ST. PAUL, MINN. – The Senate recently referred to the Education Committee a bill that measures the quality and quantity of physical education in schools. Countless studies have shown that physical education programs in schools benefit students’ learning capacities and long-term health, which is why Senator Susan Kent (DFL-Woodbury) authored the legislation. A follow-up to a 2010 law that requires all school districts include a physical education minimum standard, SF 2207 calls for the implementation of a survey to assess physical education accomplishments as a step toward potential improvements to be made based on results.
“We want to know how much time our kids spend being physically active through the course of a school day,” said Sen. Kent. “The U.S. Center for Disease Control and Prevention recommends that children receive between 150 and 225 minutes per week of physical education depending on grade level. We want to know how Minnesota measures up.”

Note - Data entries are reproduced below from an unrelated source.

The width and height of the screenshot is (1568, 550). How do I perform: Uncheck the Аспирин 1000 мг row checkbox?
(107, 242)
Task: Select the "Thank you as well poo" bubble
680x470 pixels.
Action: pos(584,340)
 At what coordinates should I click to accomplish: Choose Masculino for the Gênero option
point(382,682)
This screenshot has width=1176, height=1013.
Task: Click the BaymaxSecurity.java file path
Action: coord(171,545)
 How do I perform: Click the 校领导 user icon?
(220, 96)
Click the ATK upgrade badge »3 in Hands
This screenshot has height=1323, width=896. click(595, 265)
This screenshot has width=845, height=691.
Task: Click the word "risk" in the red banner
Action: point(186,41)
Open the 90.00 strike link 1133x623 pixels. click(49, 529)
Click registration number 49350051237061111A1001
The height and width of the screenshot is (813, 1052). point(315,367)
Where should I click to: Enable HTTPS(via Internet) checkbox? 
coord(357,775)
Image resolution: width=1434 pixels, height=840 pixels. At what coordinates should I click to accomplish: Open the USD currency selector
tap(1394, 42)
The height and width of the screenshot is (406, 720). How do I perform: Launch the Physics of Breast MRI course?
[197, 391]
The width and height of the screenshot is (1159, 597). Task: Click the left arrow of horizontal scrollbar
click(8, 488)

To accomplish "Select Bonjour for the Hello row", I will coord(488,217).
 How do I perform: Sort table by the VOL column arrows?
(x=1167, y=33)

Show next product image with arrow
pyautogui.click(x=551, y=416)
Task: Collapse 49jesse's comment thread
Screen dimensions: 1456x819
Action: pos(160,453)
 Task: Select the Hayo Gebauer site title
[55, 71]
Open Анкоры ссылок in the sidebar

The legislation would direct the commissioner of education to prepare a report for the legislature on K-12 students’ experience with physical education. The specific proposal asks the Department of Education to provide a summary detailing how much time kids spend in physical education and their access to recess, as well as how schools are measuring and assessing students’ fitness levels.
“It’s so important that we know our kids are benefiting from physical education programs in their schools,” Sen. Kent said. “Not only does an effective physical education program help a child’s health; it helps yield higher test scores and fewer disciplinary issues. It’s truly a win-win situation.”